Again, the question remains whether we can tell how many commits this scenario should produce in the lakehouse. Is this different than the previous scenario? Can we carry over the typical reasoning from Git? How would your answer change if Big was also creating T
?

The conceptual primitives
To answer our questions in a principled way, we start by isolating a small set of primitives to model the two scenarios above. Interestingly, even this small subset of lakehouse notions is enough to describe interesting behavior.
Concept | Description |
---|---|
Table ID | A unique identifier for a table |
Table Snapshot | A specific version of a table. |
Table | A sequence of snapshots under the same ID. |
Commit | The state of the entire lakehouse at a point in time: a map from table IDs to snapshots. |
Branch | A movable reference to a commit. |
Create table | Adds a new table to a branch. |
Merge | Integrates a commit’s changes into another branch. |
How we test it: Alloy
We don’t want to think of Git-for-Data as just a convenient analogy: we want its guarantees to hold up under pressure.

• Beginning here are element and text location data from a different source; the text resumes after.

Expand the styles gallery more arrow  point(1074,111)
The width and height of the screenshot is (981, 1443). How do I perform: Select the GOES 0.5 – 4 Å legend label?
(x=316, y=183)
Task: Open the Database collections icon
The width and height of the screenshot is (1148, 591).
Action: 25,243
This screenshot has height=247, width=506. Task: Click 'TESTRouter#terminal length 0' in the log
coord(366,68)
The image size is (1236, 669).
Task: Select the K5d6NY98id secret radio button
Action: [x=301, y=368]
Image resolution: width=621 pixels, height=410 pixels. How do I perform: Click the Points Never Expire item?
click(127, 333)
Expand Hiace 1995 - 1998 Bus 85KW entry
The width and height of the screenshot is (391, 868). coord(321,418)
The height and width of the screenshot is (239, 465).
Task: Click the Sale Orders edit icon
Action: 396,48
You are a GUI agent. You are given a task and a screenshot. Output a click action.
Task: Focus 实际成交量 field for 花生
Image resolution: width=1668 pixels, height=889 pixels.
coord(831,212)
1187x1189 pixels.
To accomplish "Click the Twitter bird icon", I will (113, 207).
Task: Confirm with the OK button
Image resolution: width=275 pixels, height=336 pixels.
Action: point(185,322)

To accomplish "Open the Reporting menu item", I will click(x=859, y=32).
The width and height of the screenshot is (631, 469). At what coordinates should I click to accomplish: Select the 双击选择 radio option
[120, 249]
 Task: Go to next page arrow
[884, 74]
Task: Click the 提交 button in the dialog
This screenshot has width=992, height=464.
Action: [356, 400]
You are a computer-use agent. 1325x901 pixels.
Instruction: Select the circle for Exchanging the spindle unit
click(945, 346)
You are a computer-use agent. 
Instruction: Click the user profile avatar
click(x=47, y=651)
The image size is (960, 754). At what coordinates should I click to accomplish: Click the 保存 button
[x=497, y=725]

We use Alloy, a lightweight model checker, to stress-test the core logic behind our branching, commits, and merges.
To start simple and make sure our models are expressive enough to get the basic facts right, we write a formal specification of our primitives. We then use Alloy to run the scenarios and verify our Git-inspired constraints: since the answer to our questions lies in reasoning about no-conflict merges, it is naturally to computationally explore what happens at merge time.
Let’s start by running the single player scenario:

Alloy finds that, if no other changes happen, it is consistent with our primitives to merge feature
by simply moving main
forward. Now, let’s turn to the multiplayer scenario:
Alloy shows that the system must create a new commit that reconciles both changes.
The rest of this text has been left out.